Research Planning Grant: Conformability of Fiber Preform Architectures

研究计划资助：光纤预制棒架构的一致性

• 批准号: 9209982
• 负责人: Julie Chen
• 金额: $ 1.8万
• 依托单位: Trustees of Boston University
• 依托单位国家: 美国
• 项目类别: Standard Grant
• 财政年份: 1992
• 资助国家: 美国
• 起止时间: 1992-09-01 至 1994-08-31
• 项目状态: 已结题
• 来源: https://www.nsf.gov/awardsearch/showAward?AWD_ID=9209982&HistoricalAwards=false
• 关键词: Research; Planning; Grant; Conformability; Fiber

The objective of this research is to determine the effect of the structure of a fiber preform on its conformability to certain part shapes -- e.g., corners, curves. The use of fiber preforms can significantly open up the medium to high volume composite markets due to its potential to produce cost-effective yet structurally sound, near net shape parts. However, complex part shapes can result in regions where the alignment of fibers is not in the direction of maximum loading. In addition, fiber movement can result in regions of low fiber volume fraction leading to weak spots. Both of these variations tend to occur in areas where stress concentrations are also a concern, resulting in failures below projected loading capacity. The project will investigate several methods of measuring preform deformation (e.g., tensile, shear, and bending behavior) -- including the use of optical and image analysis techniques, tracer fibers, and various load configurations simulating processing conditions. It is expected that this preliminary work will lead to a more detailed study resulting in the quantification of the deformation response of aligned, biaxial, and random fiber mats. By understanding the deformation behavior of different fiber mat geometries, the response of various preform architectures to processing conditions can be predicted and thus optimized to fit the desired part shape. A detailed understanding of the behavior of fiber mats is essential to the widespread use of composite materials in the "mass market" application areas, particularly in the automotive industry.
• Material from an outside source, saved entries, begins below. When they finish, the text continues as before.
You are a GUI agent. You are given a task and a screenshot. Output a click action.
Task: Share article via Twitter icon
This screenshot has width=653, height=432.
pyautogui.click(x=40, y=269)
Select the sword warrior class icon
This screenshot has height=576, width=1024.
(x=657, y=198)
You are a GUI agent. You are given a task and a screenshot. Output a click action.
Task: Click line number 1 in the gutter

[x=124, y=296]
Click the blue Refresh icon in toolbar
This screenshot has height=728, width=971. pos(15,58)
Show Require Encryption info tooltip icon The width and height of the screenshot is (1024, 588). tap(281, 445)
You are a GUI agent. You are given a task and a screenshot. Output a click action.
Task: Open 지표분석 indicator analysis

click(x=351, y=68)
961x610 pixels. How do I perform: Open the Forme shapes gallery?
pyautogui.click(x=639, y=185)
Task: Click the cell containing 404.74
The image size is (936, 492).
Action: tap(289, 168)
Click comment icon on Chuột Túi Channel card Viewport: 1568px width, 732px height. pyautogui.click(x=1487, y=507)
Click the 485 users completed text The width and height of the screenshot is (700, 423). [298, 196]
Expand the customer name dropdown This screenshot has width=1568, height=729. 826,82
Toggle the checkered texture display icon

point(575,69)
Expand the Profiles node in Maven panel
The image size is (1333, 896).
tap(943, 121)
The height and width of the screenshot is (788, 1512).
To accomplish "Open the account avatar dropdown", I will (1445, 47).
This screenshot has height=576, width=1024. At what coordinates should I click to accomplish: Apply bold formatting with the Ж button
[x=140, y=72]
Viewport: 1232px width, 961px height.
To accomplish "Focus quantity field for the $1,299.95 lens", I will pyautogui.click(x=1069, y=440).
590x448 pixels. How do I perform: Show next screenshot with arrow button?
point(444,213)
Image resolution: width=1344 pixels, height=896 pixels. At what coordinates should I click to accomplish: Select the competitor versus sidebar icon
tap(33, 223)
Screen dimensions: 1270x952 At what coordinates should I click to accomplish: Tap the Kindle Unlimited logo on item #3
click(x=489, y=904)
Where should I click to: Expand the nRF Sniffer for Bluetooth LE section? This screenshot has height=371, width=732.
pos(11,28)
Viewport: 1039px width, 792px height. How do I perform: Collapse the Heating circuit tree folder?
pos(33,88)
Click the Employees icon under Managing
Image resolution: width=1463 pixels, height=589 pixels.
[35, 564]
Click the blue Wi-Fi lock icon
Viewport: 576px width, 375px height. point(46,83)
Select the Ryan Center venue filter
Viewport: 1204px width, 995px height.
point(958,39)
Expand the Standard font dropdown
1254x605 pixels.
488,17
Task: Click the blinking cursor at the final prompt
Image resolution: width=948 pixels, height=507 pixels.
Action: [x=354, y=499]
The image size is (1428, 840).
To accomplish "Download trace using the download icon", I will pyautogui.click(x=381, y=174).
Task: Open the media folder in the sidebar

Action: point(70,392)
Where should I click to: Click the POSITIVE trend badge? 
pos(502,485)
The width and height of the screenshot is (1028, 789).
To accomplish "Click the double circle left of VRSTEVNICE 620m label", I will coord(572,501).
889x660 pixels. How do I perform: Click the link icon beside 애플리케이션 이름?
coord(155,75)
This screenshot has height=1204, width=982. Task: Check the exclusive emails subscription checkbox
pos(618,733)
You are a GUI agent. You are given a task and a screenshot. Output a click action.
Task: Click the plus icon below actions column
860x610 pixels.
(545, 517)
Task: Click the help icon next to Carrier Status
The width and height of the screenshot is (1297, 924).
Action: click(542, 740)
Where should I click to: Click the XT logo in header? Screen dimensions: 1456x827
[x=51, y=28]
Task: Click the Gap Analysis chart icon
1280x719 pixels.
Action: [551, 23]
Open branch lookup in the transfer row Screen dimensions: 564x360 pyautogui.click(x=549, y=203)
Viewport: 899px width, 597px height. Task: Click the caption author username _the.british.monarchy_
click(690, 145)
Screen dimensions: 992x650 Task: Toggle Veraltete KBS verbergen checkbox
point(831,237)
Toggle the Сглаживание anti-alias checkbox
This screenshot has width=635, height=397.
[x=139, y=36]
本研究的目的是确定纤维预制体的结构对其与某些零件形状（例如，角落，曲线）的一致性的影响。纤维预成型的使用可以显著地打开中到大批量复合材料市场，因为它有可能生产成本效益高、结构合理、接近净形状的部件。然而，复杂的零件形状可能导致纤维排列方向不在最大载荷方向的区域。此外，纤维的移动会导致纤维体积分数低的区域产生薄弱点。这两种变化往往发生在应力集中的区域，导致低于预计载荷能力的失效。该项目将研究几种测量预成型变形（例如拉伸、剪切和弯曲行为）的方法，包括使用光学和图像分析技术、示踪纤维和各种负载配置模拟加工条件。预计这项初步工作将导致更详细的研究，从而量化排列、双轴和随机纤维垫的变形响应。通过了解不同纤维垫几何形状的变形行为，可以预测各种预制体结构对加工条件的响应，从而优化以适应所需的零件形状。详细了解纤维垫的性能对于复合材料在“大众市场”应用领域的广泛使用至关重要，特别是在汽车行业。